**Records for processing**
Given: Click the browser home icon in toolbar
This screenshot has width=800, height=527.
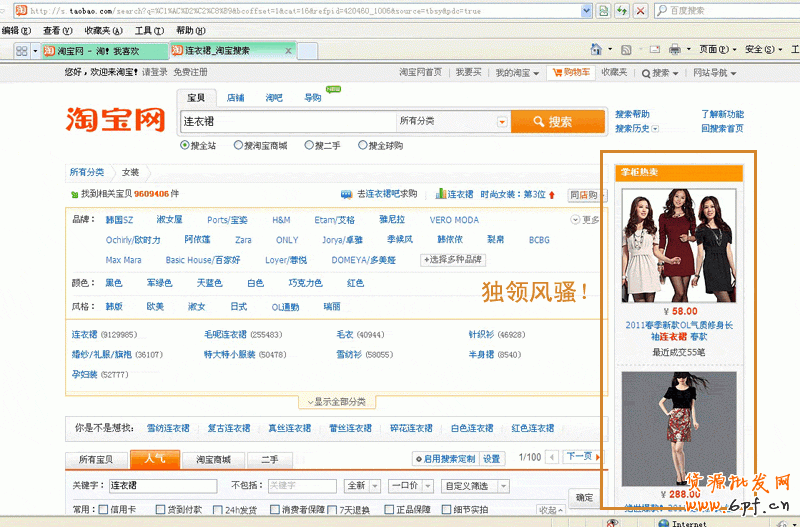Looking at the screenshot, I should (x=597, y=49).
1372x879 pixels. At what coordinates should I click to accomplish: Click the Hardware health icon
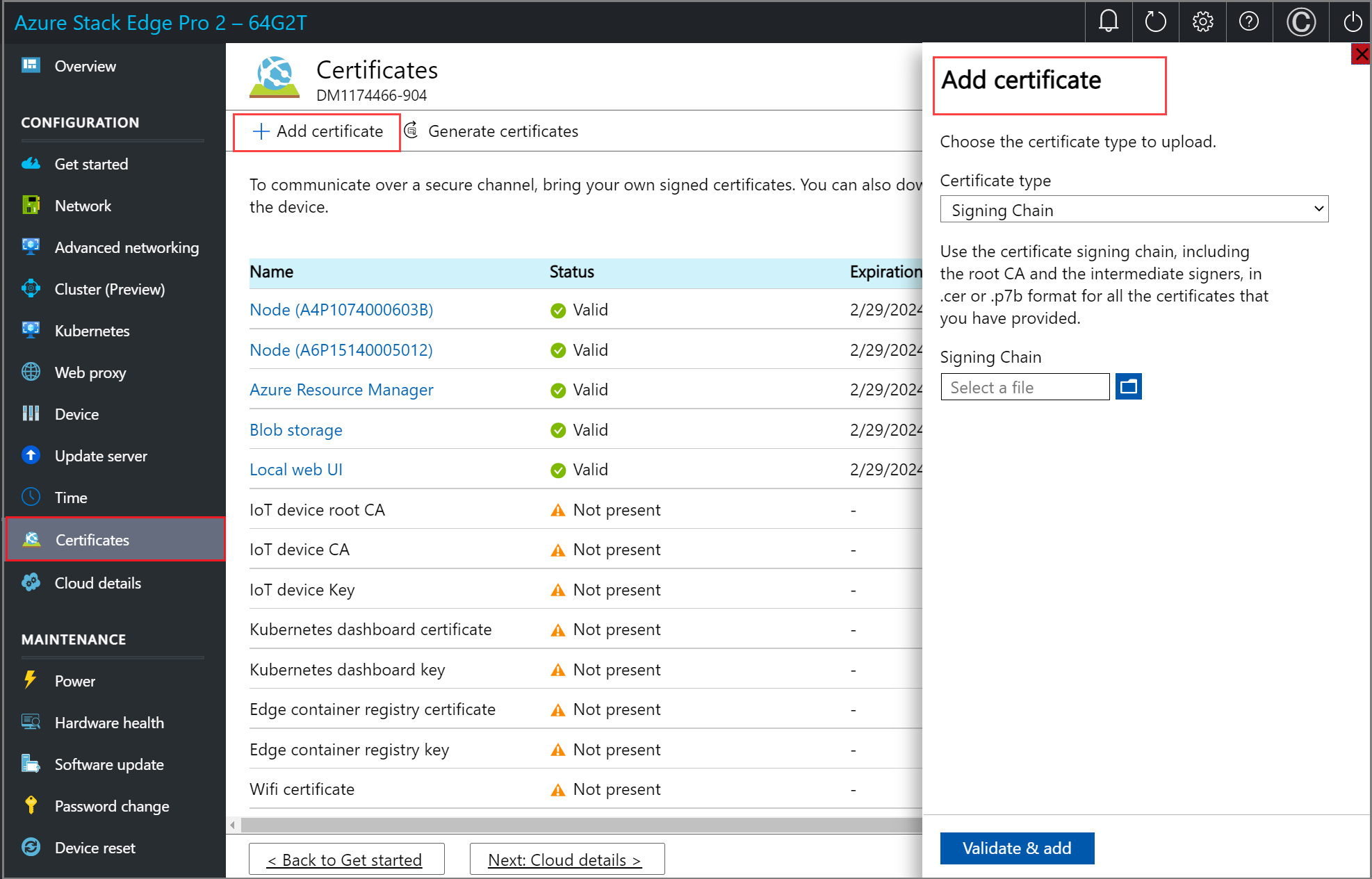(x=30, y=722)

**To be done**
Rewrite the data above, changing each "icon" to "button" and leaving everything else as it is. Omit the pictures.

**Response to the task**
Given: Click the browser home button in toolbar
This screenshot has width=800, height=527.
Looking at the screenshot, I should (x=597, y=49).
1372x879 pixels. At what coordinates should I click to accomplish: Click the Hardware health button
(x=30, y=722)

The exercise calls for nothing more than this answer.